3. Retail and E-commerce
Retail giants like Walmart gather sales amounts as well as customer information including inventory levels to boost pricing management strategies; enhance inventory control procedures and personalize marketing campaigns.
4. Marketing
In creating focused marketing programs, marketers aggregate information from various sources of collected information about their customers. For example, Coca-Cola uses feedback from social media surveys together with its sales figures to design targeted advertisements meant to increase consumer involvement rates as well as push up sales volumes.
Why SentinelOne for Data Aggregation?
SentinelOne can help you aggregate security data via Singularity™ Data Lake. It's a unified platform that can centralize data coming in from various sources. You can also use SentinelOne's data aggregation services for AI-powered analysis, threat detection, and automated response.
SentinelOne's data lake can collect and store data in its raw, unfiltered format. Unlike traditional data warehouses, it uses a schema-on-read model for flexible data storage. You can store large volumes of structured, semi-structured, and unstructured data.
You can use SentinelOne's platform to ingest security data from a wide variety of sources and get a holistic view of your organization's security posture. You can use SentinelOne's EDR capabilities to collect data from system logs, user activities, and file modifications. The ingested data is normalized by using the Open Cybersecurity Schema Framework (OCSF) standard.

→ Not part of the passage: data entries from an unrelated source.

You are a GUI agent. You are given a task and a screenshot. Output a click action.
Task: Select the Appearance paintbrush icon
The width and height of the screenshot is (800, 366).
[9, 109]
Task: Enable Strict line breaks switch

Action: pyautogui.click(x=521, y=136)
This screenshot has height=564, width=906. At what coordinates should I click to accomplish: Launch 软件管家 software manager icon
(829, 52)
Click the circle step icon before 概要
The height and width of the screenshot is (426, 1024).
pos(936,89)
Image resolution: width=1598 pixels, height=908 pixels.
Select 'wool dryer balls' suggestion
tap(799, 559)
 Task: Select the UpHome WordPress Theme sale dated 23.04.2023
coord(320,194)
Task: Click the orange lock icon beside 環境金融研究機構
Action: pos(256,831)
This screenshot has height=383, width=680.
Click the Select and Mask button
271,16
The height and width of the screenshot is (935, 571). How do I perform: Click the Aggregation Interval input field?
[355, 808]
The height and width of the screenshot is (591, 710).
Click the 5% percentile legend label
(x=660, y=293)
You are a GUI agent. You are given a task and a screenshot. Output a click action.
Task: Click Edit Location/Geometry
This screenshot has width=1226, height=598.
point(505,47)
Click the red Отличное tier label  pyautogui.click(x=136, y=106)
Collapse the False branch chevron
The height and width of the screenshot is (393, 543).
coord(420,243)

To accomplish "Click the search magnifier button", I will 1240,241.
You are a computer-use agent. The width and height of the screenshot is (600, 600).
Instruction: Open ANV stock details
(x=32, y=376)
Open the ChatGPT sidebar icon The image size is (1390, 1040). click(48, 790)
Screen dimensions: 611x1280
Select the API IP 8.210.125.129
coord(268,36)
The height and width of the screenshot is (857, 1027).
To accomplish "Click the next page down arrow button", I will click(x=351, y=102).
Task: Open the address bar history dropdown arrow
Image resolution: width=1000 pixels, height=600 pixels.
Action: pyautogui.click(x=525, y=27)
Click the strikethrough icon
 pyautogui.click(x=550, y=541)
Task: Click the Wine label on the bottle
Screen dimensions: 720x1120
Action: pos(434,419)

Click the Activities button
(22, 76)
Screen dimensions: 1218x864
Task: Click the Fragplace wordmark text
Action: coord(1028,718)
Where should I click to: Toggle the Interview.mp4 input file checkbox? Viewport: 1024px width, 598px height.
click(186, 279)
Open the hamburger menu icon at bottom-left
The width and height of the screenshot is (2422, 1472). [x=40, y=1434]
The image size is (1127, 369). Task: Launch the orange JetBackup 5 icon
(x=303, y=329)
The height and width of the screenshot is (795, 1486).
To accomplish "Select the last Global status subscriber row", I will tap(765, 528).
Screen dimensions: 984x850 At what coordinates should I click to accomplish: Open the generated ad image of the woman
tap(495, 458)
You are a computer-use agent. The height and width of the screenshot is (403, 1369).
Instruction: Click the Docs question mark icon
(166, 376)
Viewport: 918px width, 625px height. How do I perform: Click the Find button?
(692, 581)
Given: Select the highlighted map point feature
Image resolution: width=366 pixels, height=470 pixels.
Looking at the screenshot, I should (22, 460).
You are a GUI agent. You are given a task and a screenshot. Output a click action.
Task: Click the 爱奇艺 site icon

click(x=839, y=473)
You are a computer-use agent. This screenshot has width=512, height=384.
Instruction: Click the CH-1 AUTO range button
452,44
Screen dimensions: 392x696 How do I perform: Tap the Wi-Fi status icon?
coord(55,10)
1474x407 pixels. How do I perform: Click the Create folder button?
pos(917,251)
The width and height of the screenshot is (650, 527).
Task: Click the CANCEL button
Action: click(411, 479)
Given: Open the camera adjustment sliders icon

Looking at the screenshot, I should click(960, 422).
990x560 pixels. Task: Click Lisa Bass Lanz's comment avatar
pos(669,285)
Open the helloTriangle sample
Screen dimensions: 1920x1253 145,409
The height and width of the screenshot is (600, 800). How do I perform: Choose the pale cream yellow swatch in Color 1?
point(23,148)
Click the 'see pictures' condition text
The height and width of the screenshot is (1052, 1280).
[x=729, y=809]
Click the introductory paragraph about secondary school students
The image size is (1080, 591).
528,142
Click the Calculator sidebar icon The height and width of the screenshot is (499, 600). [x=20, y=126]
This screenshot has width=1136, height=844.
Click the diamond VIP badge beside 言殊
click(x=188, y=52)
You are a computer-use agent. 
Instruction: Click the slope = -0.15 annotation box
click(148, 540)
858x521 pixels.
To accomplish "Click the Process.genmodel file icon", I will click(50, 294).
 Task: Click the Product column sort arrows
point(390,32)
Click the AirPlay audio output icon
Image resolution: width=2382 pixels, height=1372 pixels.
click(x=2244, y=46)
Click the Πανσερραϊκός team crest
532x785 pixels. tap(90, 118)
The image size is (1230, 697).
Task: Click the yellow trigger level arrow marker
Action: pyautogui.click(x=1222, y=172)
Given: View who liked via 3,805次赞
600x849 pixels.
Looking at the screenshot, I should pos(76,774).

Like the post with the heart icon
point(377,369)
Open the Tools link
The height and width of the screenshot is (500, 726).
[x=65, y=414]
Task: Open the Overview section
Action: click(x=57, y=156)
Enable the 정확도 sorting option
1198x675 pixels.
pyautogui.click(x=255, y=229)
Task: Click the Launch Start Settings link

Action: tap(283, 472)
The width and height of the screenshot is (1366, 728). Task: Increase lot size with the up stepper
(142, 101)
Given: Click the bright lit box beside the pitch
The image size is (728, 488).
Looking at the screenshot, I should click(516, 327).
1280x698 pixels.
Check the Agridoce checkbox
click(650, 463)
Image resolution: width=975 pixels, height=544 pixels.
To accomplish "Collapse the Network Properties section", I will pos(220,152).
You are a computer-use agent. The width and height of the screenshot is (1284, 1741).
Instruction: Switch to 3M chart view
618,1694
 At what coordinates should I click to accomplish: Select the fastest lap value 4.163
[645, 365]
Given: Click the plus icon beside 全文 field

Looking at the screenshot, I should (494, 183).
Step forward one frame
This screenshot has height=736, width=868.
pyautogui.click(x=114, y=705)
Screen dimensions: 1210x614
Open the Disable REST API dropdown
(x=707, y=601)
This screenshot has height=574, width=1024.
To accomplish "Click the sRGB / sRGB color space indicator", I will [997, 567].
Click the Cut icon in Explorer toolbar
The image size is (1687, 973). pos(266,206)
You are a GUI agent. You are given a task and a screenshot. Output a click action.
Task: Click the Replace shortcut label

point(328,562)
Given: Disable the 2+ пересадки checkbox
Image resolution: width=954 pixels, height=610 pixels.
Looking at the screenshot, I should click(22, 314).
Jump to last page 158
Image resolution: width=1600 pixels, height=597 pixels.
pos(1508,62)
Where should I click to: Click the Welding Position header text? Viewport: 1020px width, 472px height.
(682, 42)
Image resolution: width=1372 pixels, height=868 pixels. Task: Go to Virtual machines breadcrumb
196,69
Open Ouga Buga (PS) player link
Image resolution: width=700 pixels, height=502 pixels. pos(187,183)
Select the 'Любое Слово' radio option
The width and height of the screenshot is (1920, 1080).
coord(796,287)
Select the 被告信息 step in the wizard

SentinelOne's unified console can generate customizable dashboards for real-time reporting and deeper visibility. You can save queries for easier access and search through your aggregated data. Singularity™ Cloud Funnel lets you stream your XDR data directly into your customers' storage buckets and use it for external use cases.
You can also ingest and clean up data for analysis and actionable business intelligence by using SentinelOne's AI-SIEM solution. It's great for real-time data streaming and correlates data with your other security logs.
Conclusion
Data aggregation can steer your business in the right direction when done right. Don't neglect its importance because the future depends on it. Without high-quality data, you cannot make important decisions and that's the first step to doing anything within the organization. If you'd like some help with your data aggregation journey and need assistance, you can reach out to SentinelOne today.
Data Aggregation FAQs
Aggregated data is that data has been collected from many different locations and converted into a summarized form. Normally, it manifests itself at a higher level, such as totals, averages, or percentages, and not as single data points.
Data aggregators are companies or tools that specialize in collecting, processing, and combining data from several sources. They can play a cardinal role in providing consolidated datasets for businesses and researchers.
Basically, data aggregation in cybersecurity is performed by collecting and analyzing data from numerous security sources that a company uses, like firewalls, intrusion detection systems, and log files, among others, so as to provide better identification of the possible existence of threats and vulnerabilities.
Data aggregation permits critical insights from multiple sources and enables the delivery of aid for decision-making. This helps an organization smoothen its operations, personalizing experiences, conducting research, optimizing processes, and adhering to regulations.
Data aggregation finds use among a variety of professionals and organizations, including:
- Business Analysts and Executives
- Data Scientists and Researchers
- Marketing professionals
- Financial institutions
- Healthcare professionals
- Government agencies
- e-commerce companies
- Social media platforms
Here are ten popular data aggregation tools—Tableau, Microsoft Power BI, Google Data Studio, Alteryx, Talend, Pentaho, RapidMiner, TIBCO Spotfire, SAS Business Intelligence, and QlikView. The choice of tool depends on specific organizational needs, data sources, and technical requirements.